***** Task data *****
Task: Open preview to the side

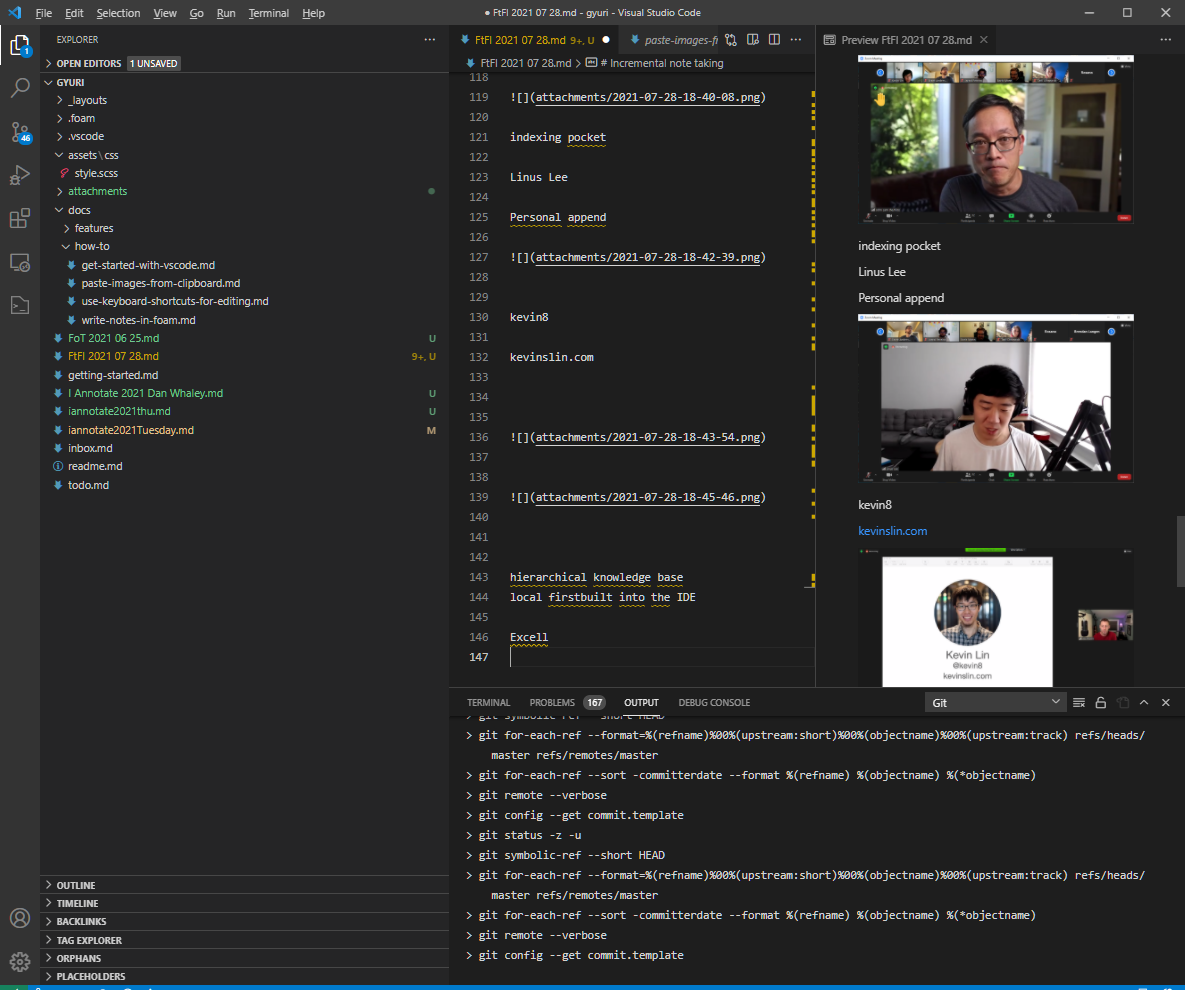Action: pyautogui.click(x=752, y=40)
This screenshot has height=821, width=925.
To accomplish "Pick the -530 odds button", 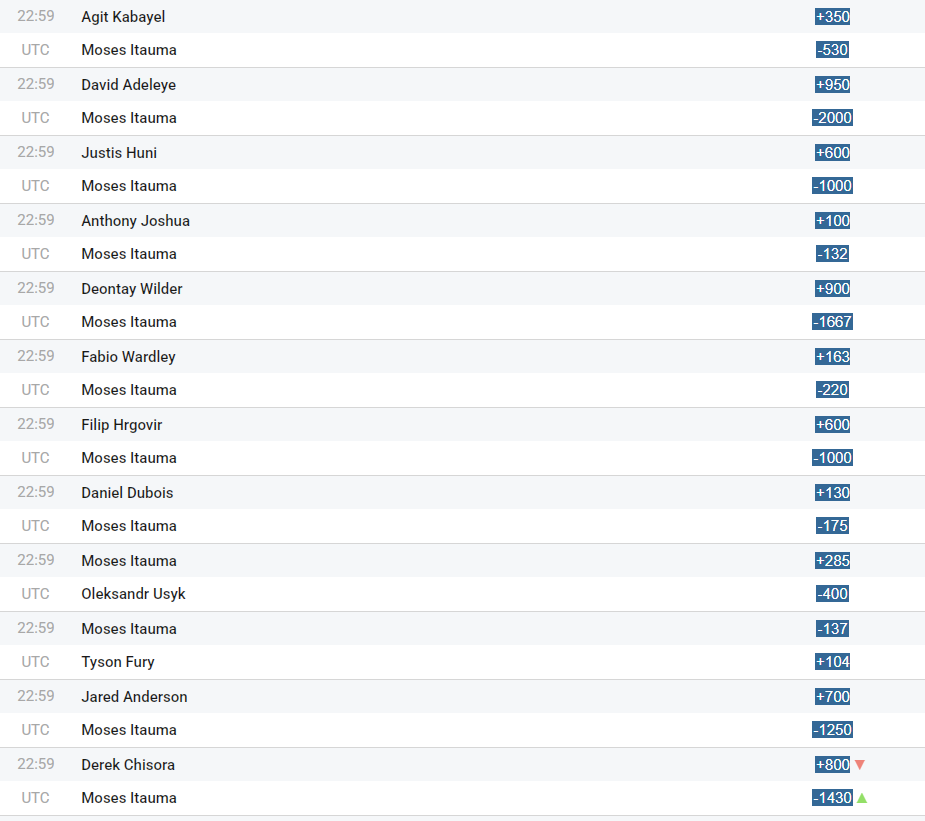I will pyautogui.click(x=832, y=50).
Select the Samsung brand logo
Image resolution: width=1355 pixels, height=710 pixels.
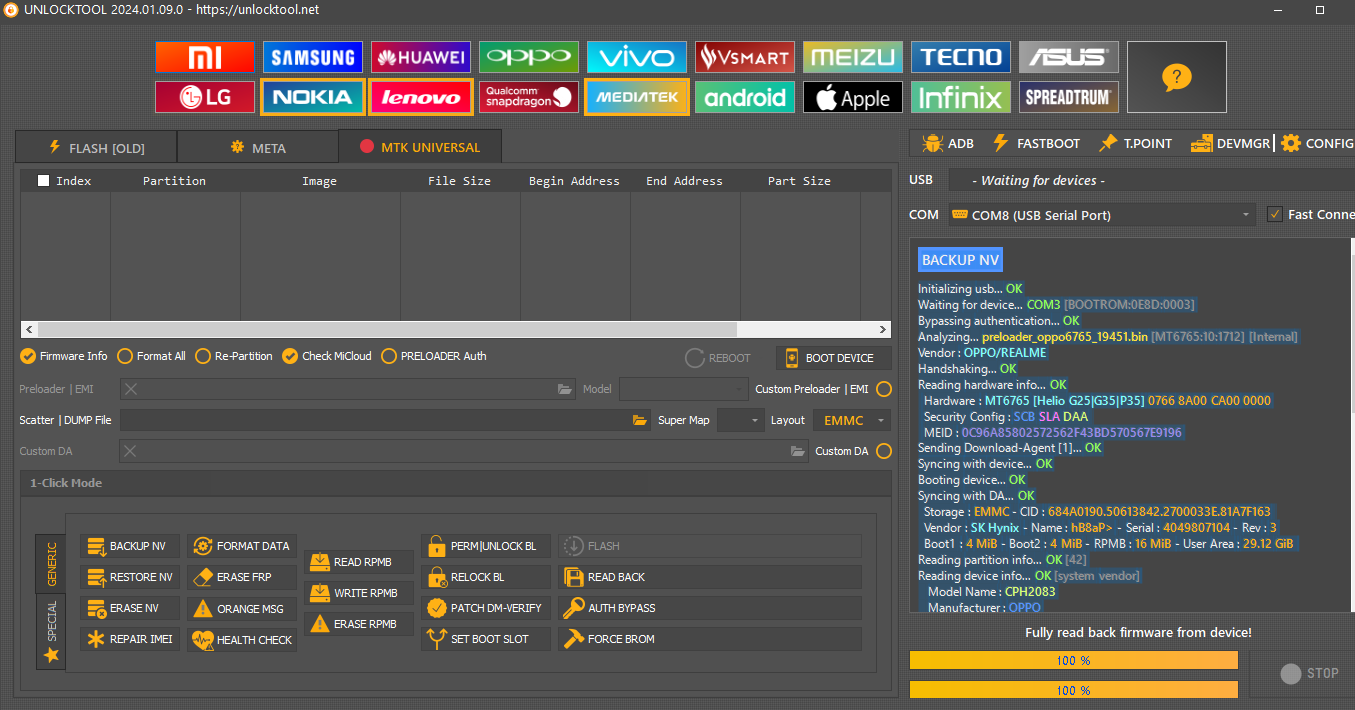pyautogui.click(x=313, y=57)
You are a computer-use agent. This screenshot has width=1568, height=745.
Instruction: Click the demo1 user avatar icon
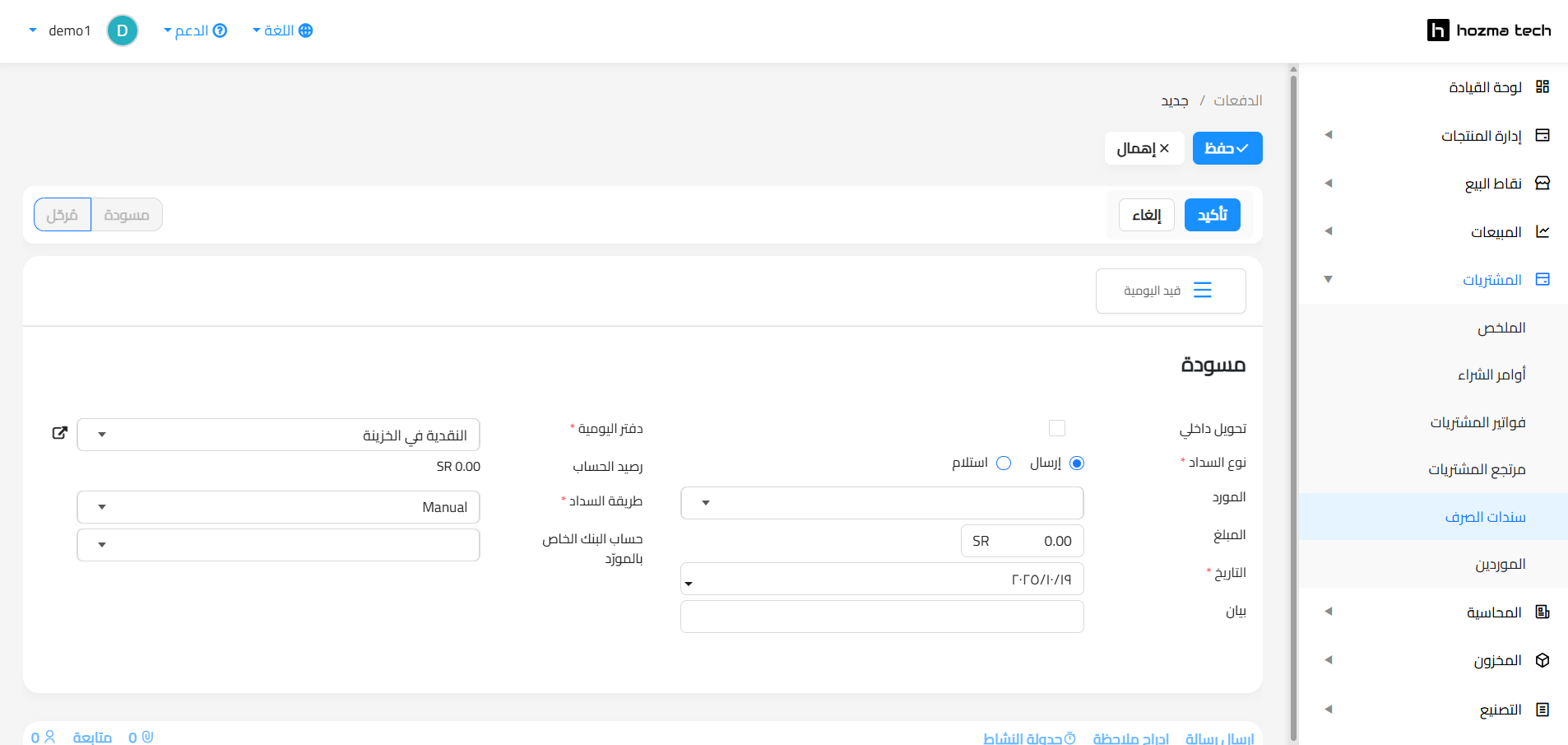(x=123, y=30)
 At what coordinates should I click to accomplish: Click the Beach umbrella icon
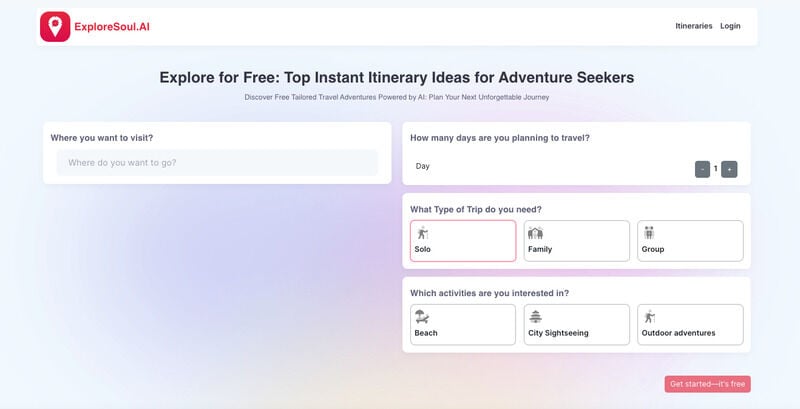pos(422,317)
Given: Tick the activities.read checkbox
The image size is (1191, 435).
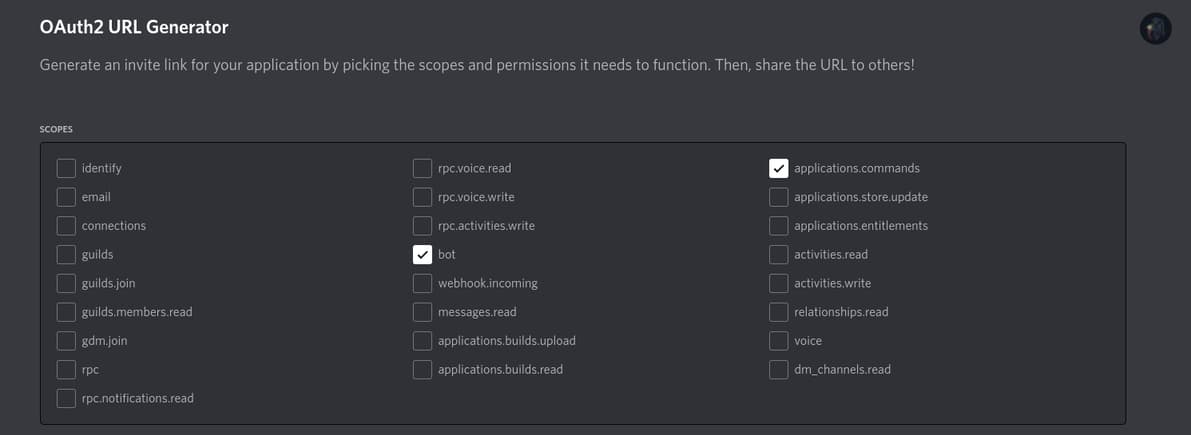Looking at the screenshot, I should click(778, 255).
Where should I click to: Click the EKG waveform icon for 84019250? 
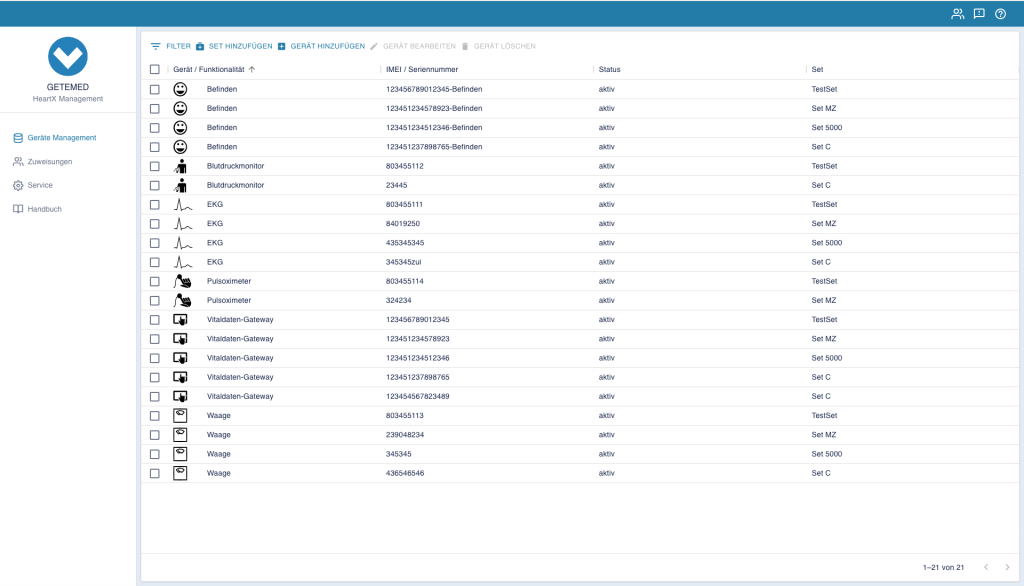point(180,224)
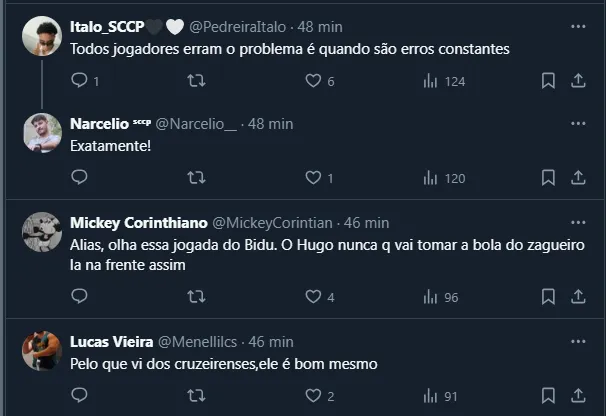Open @MickeyCorintian handle link

(273, 222)
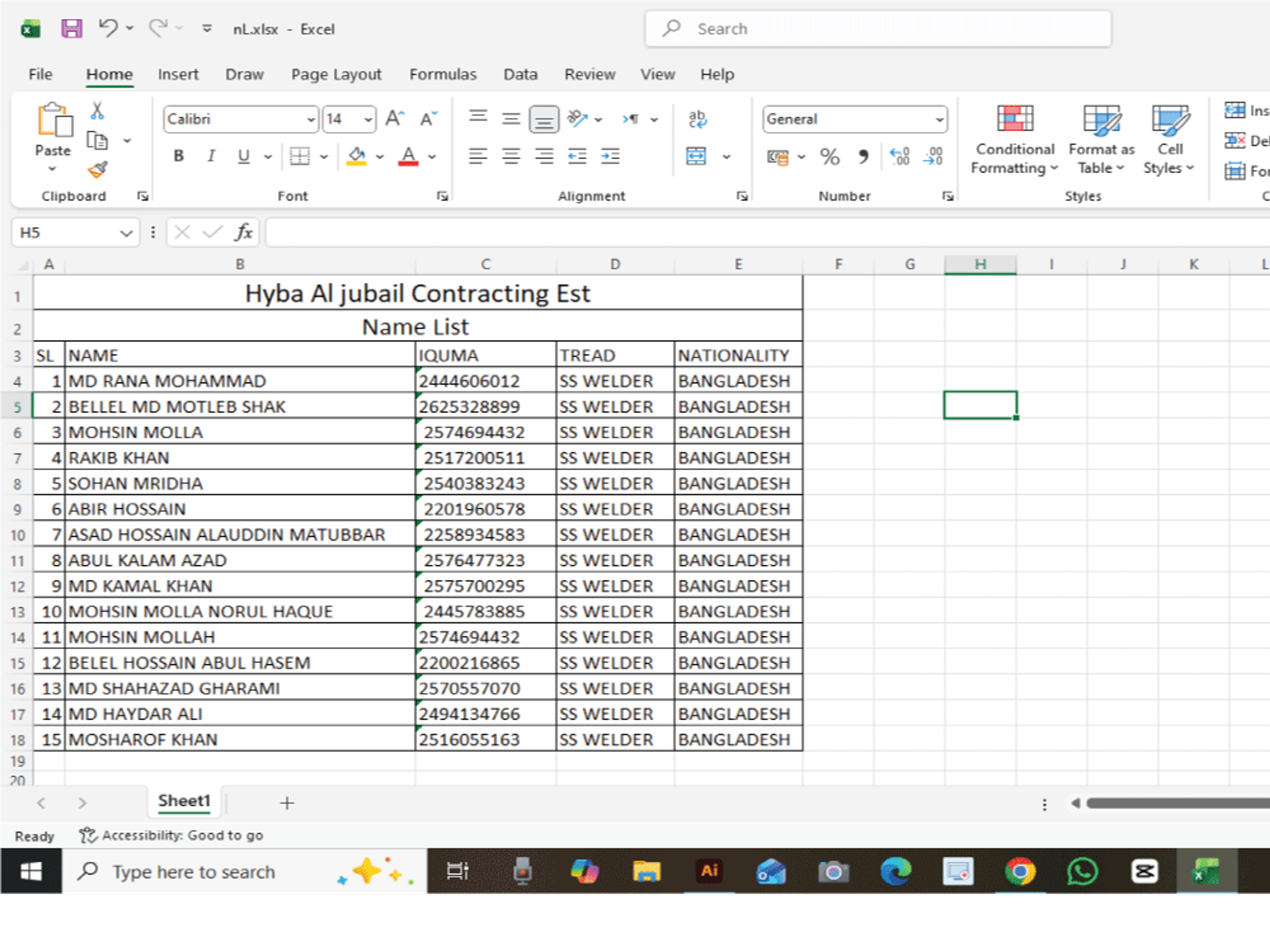Click the Merge & Center icon
The image size is (1270, 952).
[696, 156]
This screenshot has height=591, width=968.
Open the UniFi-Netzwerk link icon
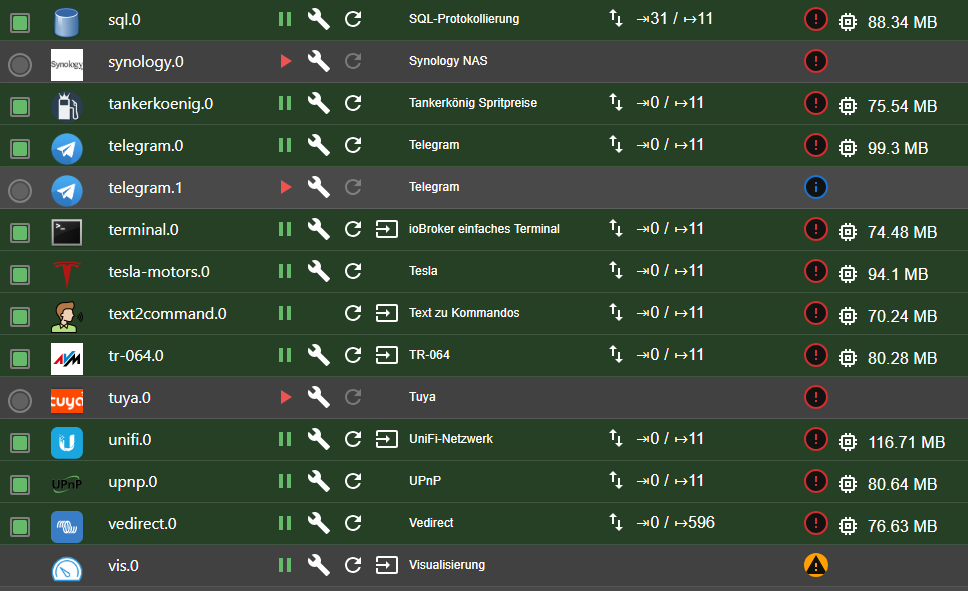[386, 440]
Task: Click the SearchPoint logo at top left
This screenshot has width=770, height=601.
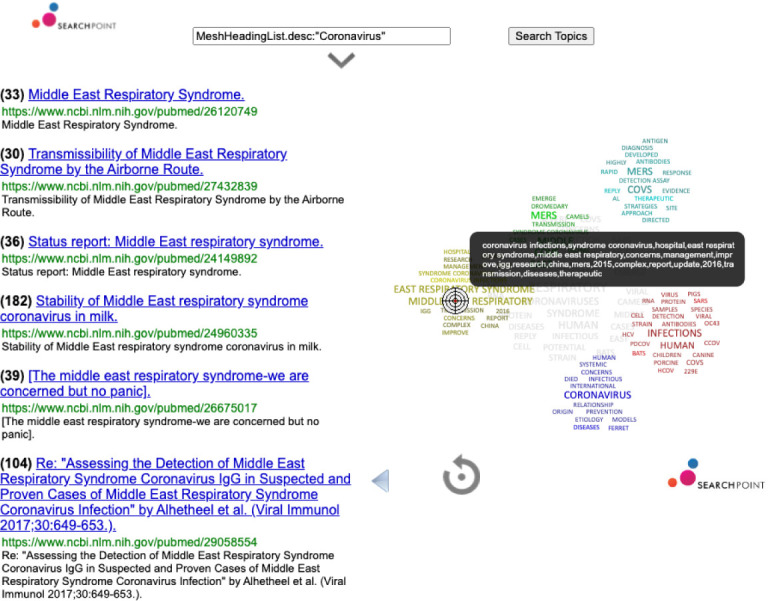Action: [x=74, y=16]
*****
▸ **Assignment**
A single number is the whole answer: how many lines in the entries hold the word "logo".

▸ **Result for this task**
2